TASK ITEM. Using the records that follow, copy every line containing the word "Open".

===== MATERIAL PROVIDED

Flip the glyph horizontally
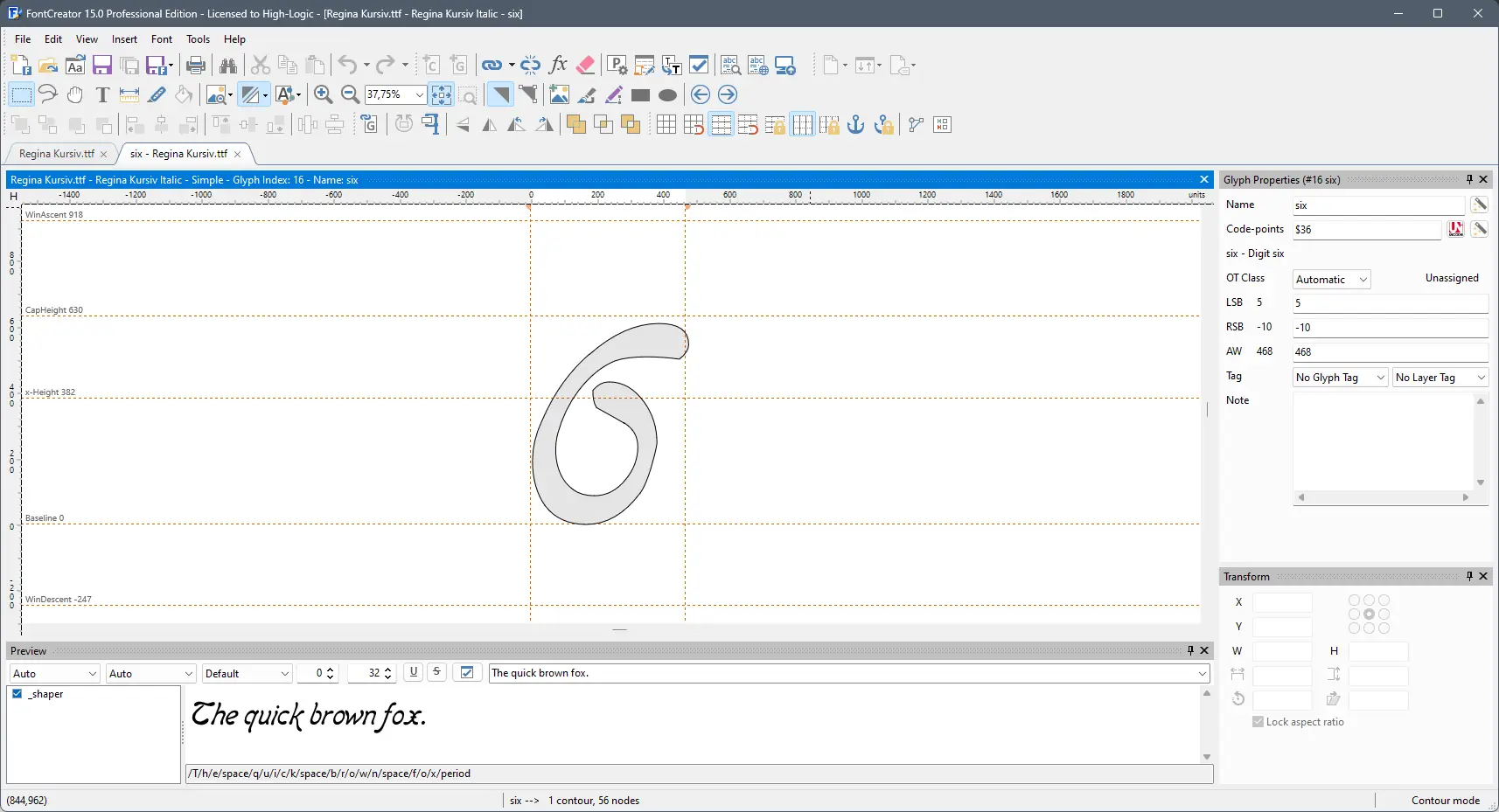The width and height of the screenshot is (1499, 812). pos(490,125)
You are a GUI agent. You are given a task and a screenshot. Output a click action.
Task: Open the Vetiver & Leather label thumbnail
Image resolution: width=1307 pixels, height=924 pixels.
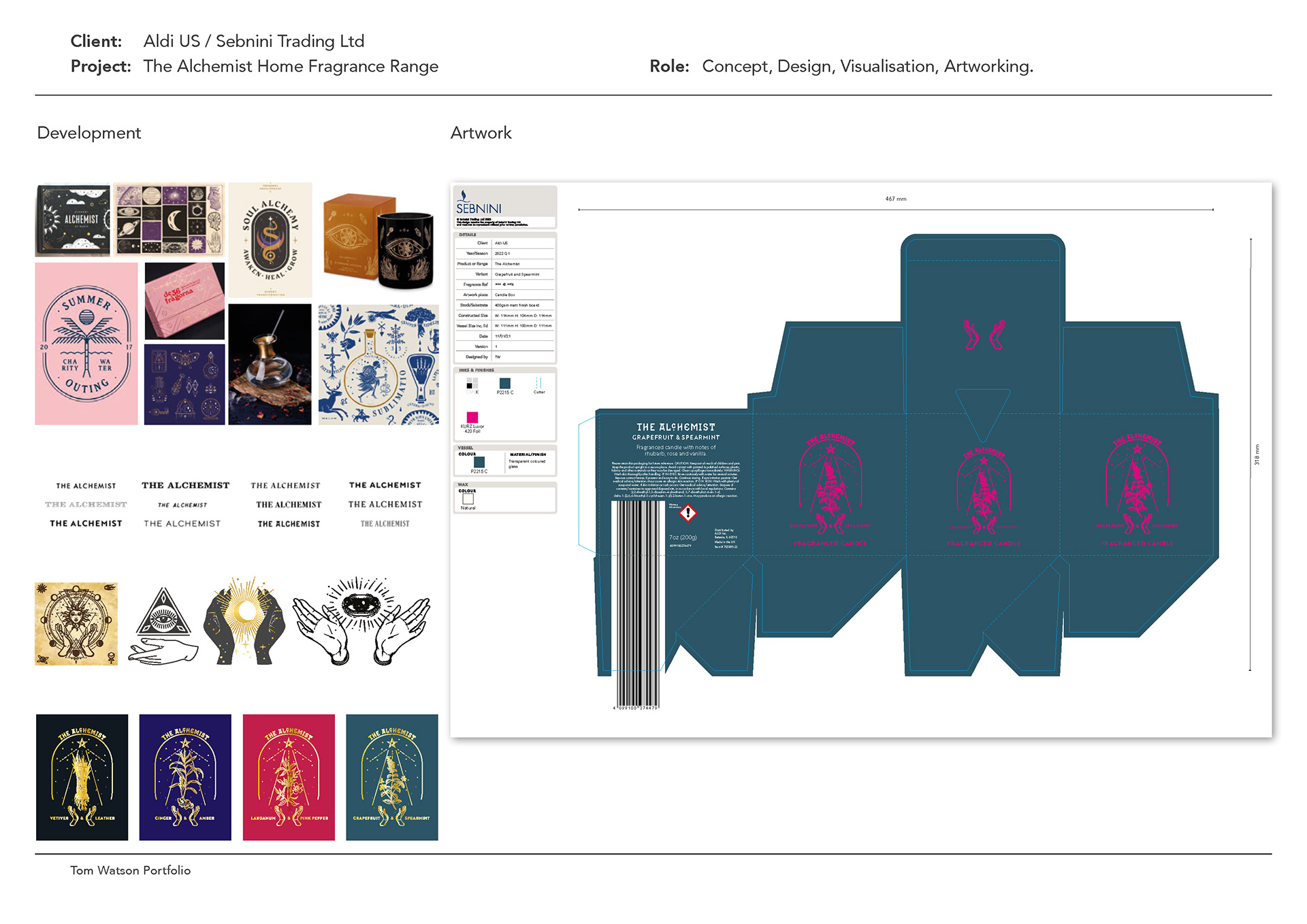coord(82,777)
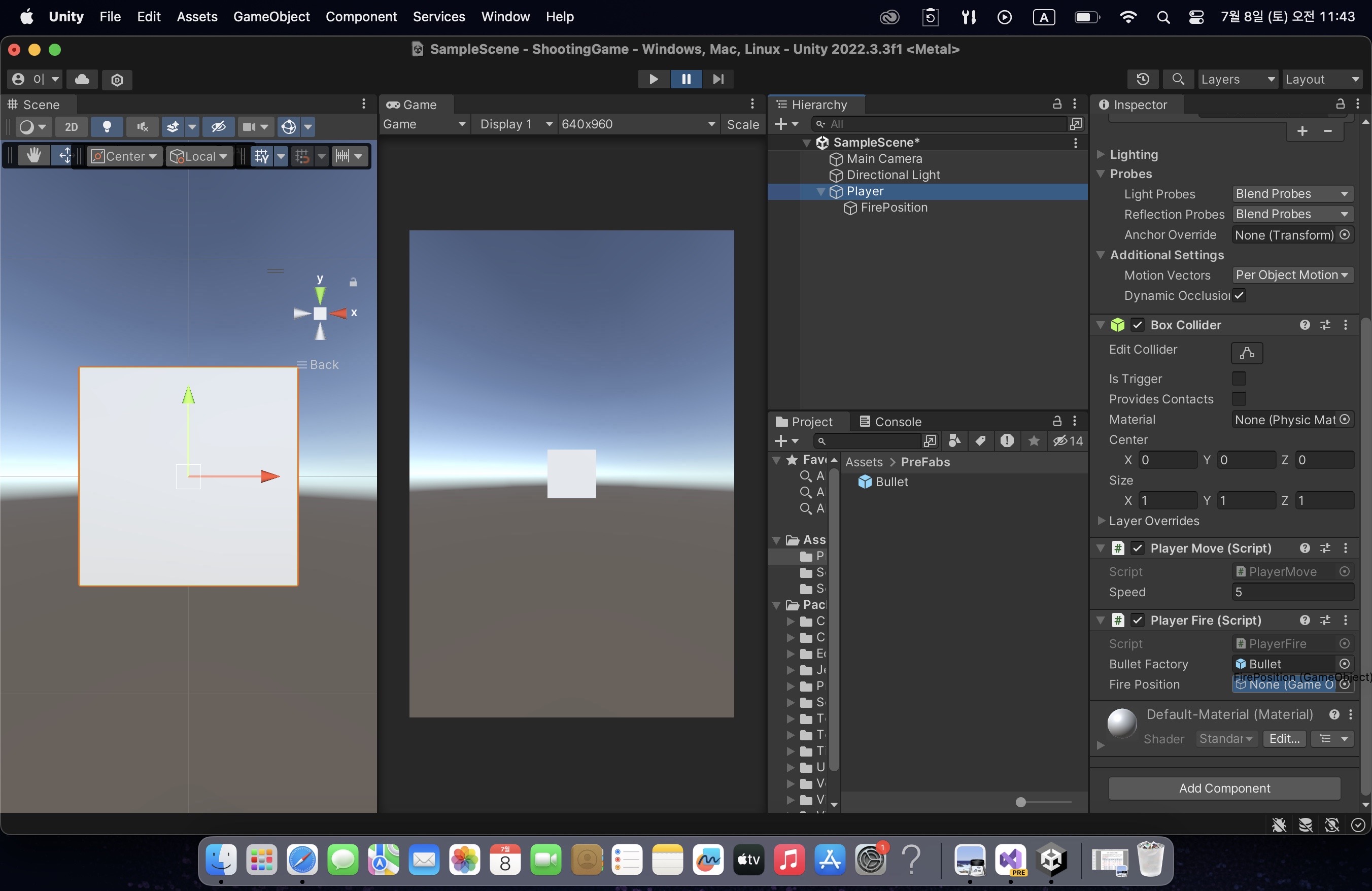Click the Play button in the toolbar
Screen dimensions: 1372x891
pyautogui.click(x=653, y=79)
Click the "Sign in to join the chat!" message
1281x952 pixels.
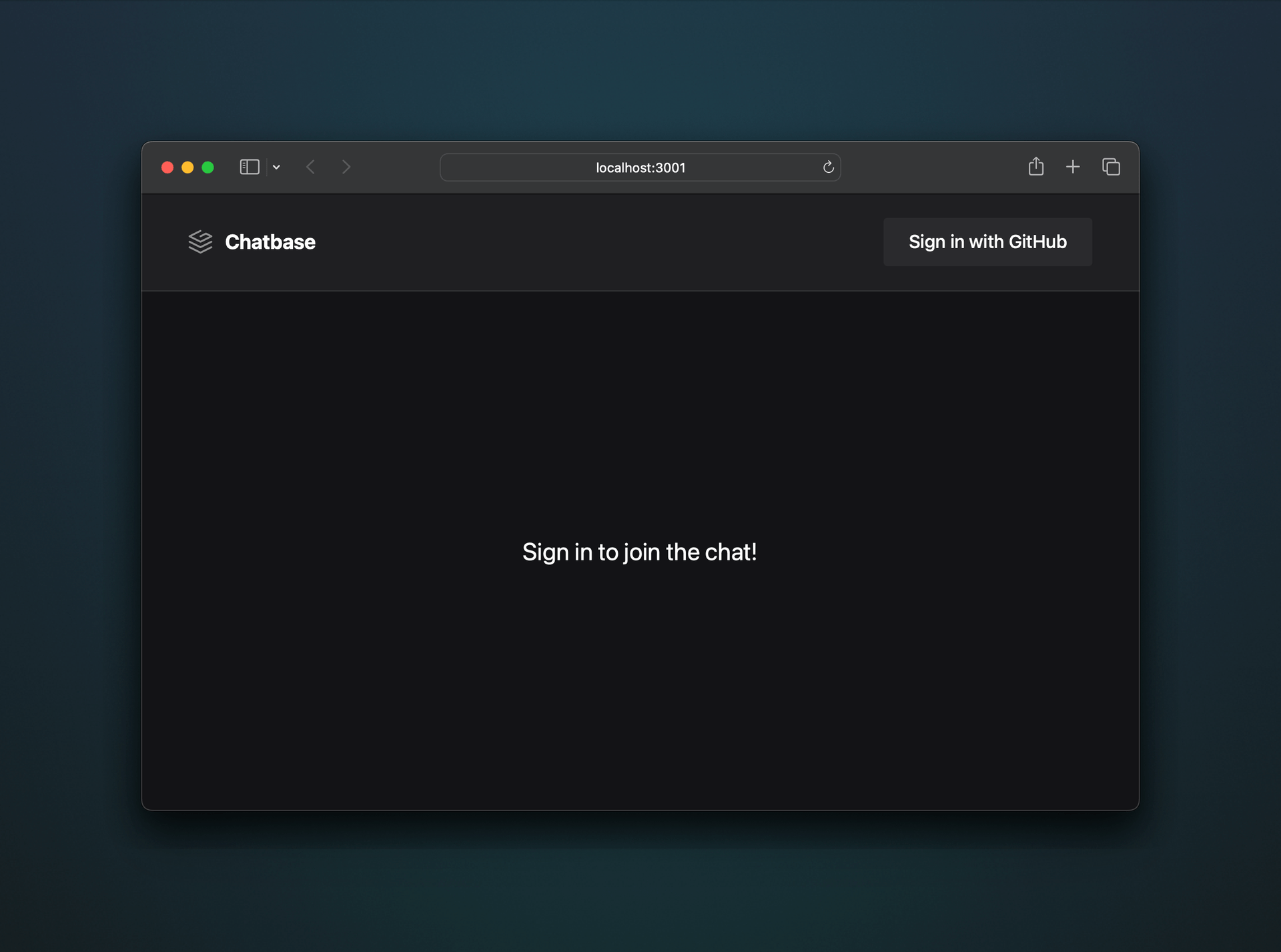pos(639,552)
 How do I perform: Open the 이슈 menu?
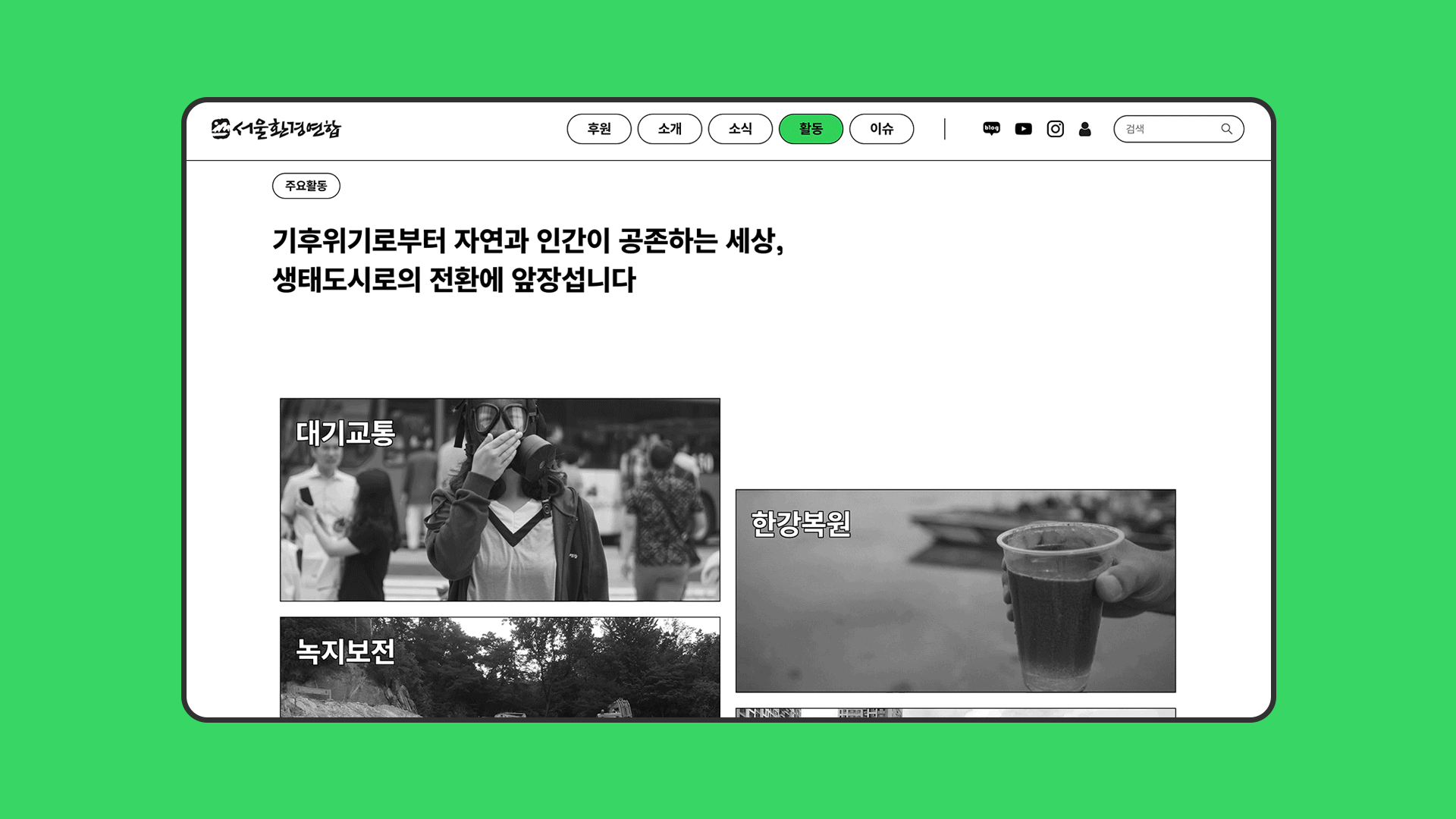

==========

REPLY TO THE TASK.
Task: Open the Vetiver & Leather label thumbnail
 How do I perform: Open the 이슈 menu?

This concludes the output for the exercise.